The second goal counted clicks on only the buttons of the basic plan. In this case, the results are similar to the previous goal. We have the version with changed colors as the best of the three and the version with colors and sizes as the worst.
Similarly, the statistics are not able to identify the version with the new colors as a clear winner with enough confidence.
The case of the third goal, where we measure clicks in the professional plan, is a little different. As before, the version with the colors is better and the version that combines colors and sizes is worse. However, now the statistics tell us that clearly the winning version has enough confidence.

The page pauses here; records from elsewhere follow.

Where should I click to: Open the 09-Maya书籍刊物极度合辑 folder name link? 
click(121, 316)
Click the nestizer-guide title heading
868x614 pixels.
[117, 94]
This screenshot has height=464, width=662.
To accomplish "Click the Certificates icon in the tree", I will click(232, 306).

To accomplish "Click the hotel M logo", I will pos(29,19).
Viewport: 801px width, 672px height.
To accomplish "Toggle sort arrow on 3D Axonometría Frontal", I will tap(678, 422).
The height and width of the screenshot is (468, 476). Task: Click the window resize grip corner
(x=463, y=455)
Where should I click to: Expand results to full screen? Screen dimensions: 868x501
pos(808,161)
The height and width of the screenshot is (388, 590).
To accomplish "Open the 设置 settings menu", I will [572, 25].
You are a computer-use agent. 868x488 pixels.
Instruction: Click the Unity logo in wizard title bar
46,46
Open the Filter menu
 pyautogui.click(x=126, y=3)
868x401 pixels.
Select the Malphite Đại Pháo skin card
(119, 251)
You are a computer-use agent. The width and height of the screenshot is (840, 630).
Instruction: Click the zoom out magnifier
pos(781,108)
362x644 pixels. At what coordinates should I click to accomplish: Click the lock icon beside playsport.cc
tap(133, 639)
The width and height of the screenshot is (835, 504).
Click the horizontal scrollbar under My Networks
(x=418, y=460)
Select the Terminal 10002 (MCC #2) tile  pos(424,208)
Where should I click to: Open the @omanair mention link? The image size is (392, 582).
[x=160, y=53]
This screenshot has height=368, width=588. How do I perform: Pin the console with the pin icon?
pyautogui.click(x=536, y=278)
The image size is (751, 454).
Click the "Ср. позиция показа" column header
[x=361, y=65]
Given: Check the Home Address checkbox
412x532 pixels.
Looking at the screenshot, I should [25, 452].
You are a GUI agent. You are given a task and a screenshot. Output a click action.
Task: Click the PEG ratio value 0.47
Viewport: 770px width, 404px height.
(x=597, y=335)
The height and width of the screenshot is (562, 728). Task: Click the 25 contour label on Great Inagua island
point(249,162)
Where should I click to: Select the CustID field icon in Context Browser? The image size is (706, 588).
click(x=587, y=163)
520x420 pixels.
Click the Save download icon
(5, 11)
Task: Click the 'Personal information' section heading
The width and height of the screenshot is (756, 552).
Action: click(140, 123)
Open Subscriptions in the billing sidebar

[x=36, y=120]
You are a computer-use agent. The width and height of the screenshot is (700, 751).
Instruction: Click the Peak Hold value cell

We can say that by using more prominent colors we get a greater number of clicks. The orange button works better than the blue button that we had before.
In the case of clicks in the enterprise plan, here we return to the same state as with the first two goals. But here the differences between the original variant and the variant with the changed colors are negligible. The version that does seem much worse is the one that includes changes in color and size.
All this clicking stuff is fine. But if we only take a look at the previous results, we will be having a partial vision of reality.
For this reason, I added the last goal in which we measure the number of purchases achieved by each variant. You can get a variant that gets more clicks, but if it is not able to get more sales as well, you will be choosing a false winner.
In the following results we see that this is exactly what happens. The version with the new colors achieves 24.5% less sales, while the version that combines colors and sizes sells 16.6% less than the current version of our page (the one without changes).
With these results, what we have to see is that the conversion funnel is complex and, although we often divide it into phases and count the micro-conversions, we must not lose sight of the whole picture.
The advantage of creating multi-goal A/B tests is that we can have all the perspectives we want to get the complete picture of how well (or badly) our website is performing. Only by doing this we’ll be able to have the confidence to choose a winner with complete peace of mind looking at the data of the A/B test results.